Russia’s acceptance of Kyoto is seen as being heavily influenced by its desire to integrate itself firmly in the west, and in May Russian President Putin struck a deal that linked Russian ratification of Kyoto with European support on joining the World Trade Organization. Andrei Illarionov, Mr. Putin’s economic adviser, said after the decision to join was announced that it was “motivated purely by politics – not by science or economics.”
Whatever the maneuverings at the level of international diplomacy regarding the international effort to combat global warming, less tangible forces are now providing environmental advocates cause for optimism.
Typically, Globalization has been a whipping boy for environmentalists. A favorite analogy has been to compare globalization as a race to the bottom as multinationals seek the cheapest and least regulated place to do business. In line with this, are the views of the Washington, DC-based Competitive Enterprise Institute. The institute opposes the Kyoto Protocol asserting that costs involved in implementing the agreement make it unfeasible. Myron Bell, an environmental policy expert at the institute, has said that European industries that spew pollution would either move to countries where Kyoto does not apply or nations will decide not to comply .
In contrast, some environmental and consumer advocates and commentators, such as Otto Prohl, regard globalization – through the vehicle of international law – as a way to initiate a race to the top through exploiting Europe’s far more precautionary philosophy to regulation as way to directly influence the behavior of U.S multinationals. “We feel that Europe is a real opportunity…We’re pushing where the opportunity for innovation is greatest” says Ned Helme, executive director for the Center for Clean Air Policy in Washington. Helm’s belief that Europe’s regulations to curb the gases believed to cause global warming, will promote change in the United States has been vindicated by the recent efforts of DuPont, General Motors Xerox, and the General Electric Co.

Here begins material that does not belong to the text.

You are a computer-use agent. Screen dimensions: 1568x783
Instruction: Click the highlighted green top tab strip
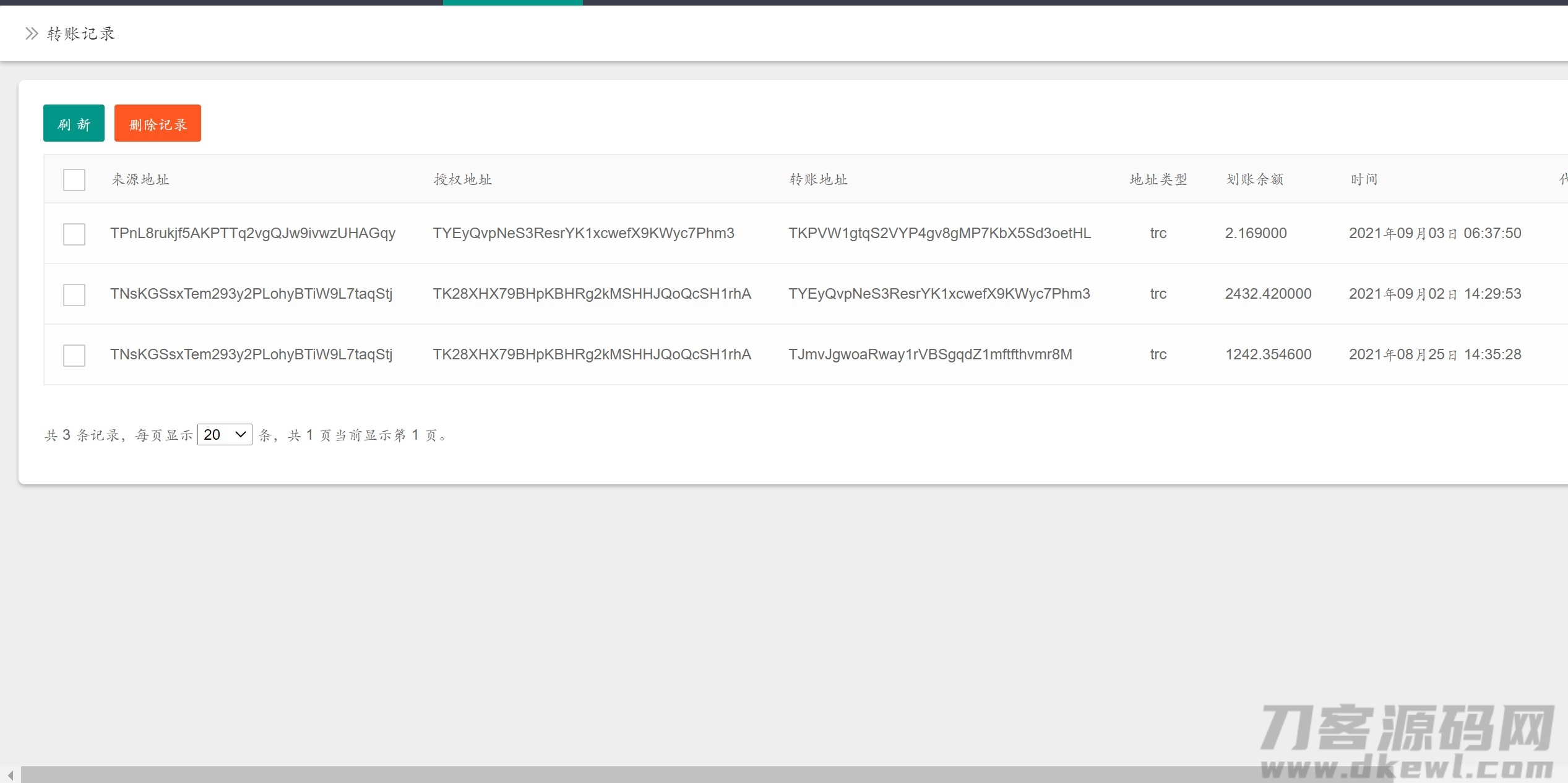pyautogui.click(x=512, y=2)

At the heart of the process is a trans-Atlantic difference in legal philosophies – particularly Europe s utilization of the precautionary principle in economic regulation, which is a key tenet in international environmental law. The precautionary principle essentially means that officials should be cautious when information is uncertain, unreliable or inadequate. Thus European lawmakers tend to emphasize the cost of inaction as a cost-benefit analysis to society. This is in contrast to the American legislative culture, which focuses on the cost of action, as a cost-benefit analysis to business, which holds that the benefit of imposing regulation should outweigh its cost.
The ramifications have set off alarm bells amongst some U.S. industry groups. In response the chemical and electronics industries have lobbyists in Brussels in an attempt to temper the instincts of European officials to regulate their business, without the customary evidence of harm required under U.S regulatory law. James
Lovegrove, managing director of the European division of the American Electronics Association, a United States industry lobby, sums up the fears facing many American firms in a world wide market place using a shrinking canon of law and regulation; “The EU is going where no man has gone before The moment the ink hits the paper in Europe it becomes a global piece of legislation.